◆ **What the exercise asks**: Pictures are not part of the copy; retype all the records below exactly.

Stored records
★ ★ ★ ★ ★ ★ ★
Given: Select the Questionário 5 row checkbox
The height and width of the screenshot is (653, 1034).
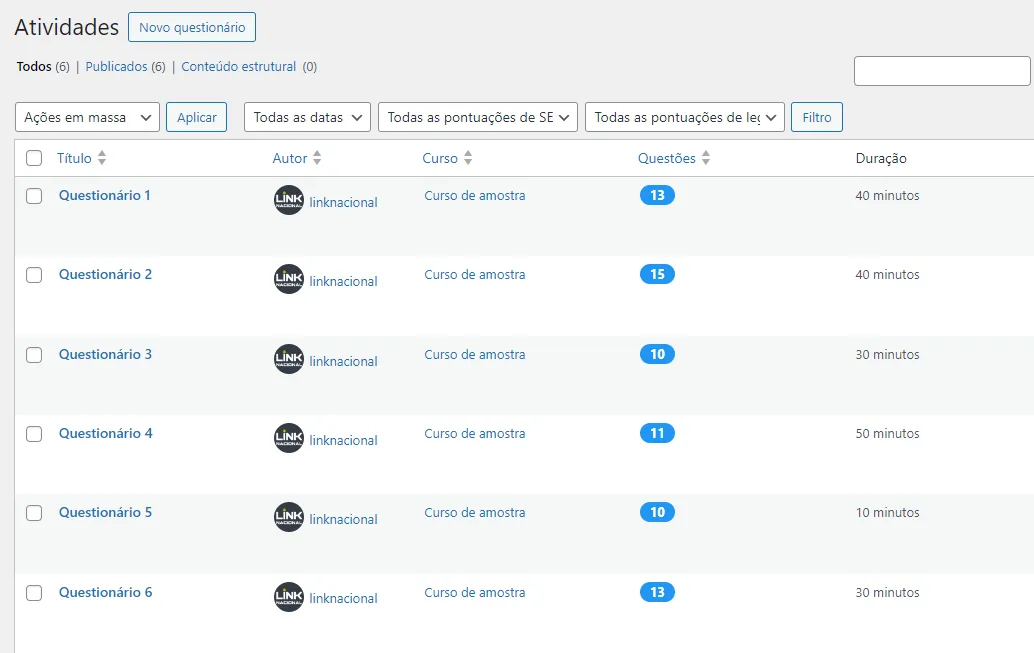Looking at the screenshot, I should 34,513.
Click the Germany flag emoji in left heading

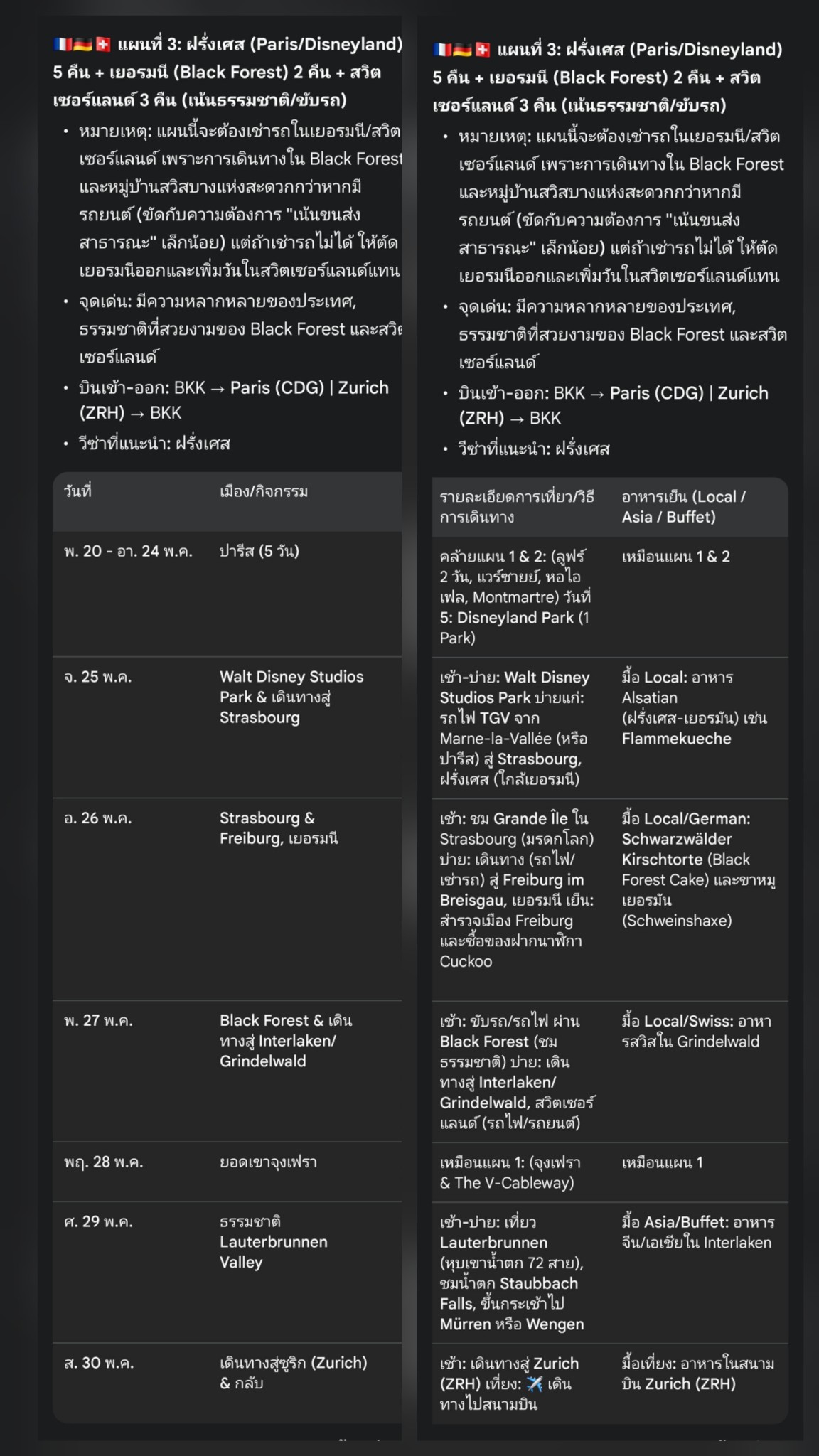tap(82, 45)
★ ★ ★ ★ ★ ★ ★
◆ **Solution for this exercise**:
Given: Select the Questionário 5 row checkbox
The height and width of the screenshot is (653, 1034).
Looking at the screenshot, I should 34,513.
Click the Germany flag emoji in left heading

tap(82, 45)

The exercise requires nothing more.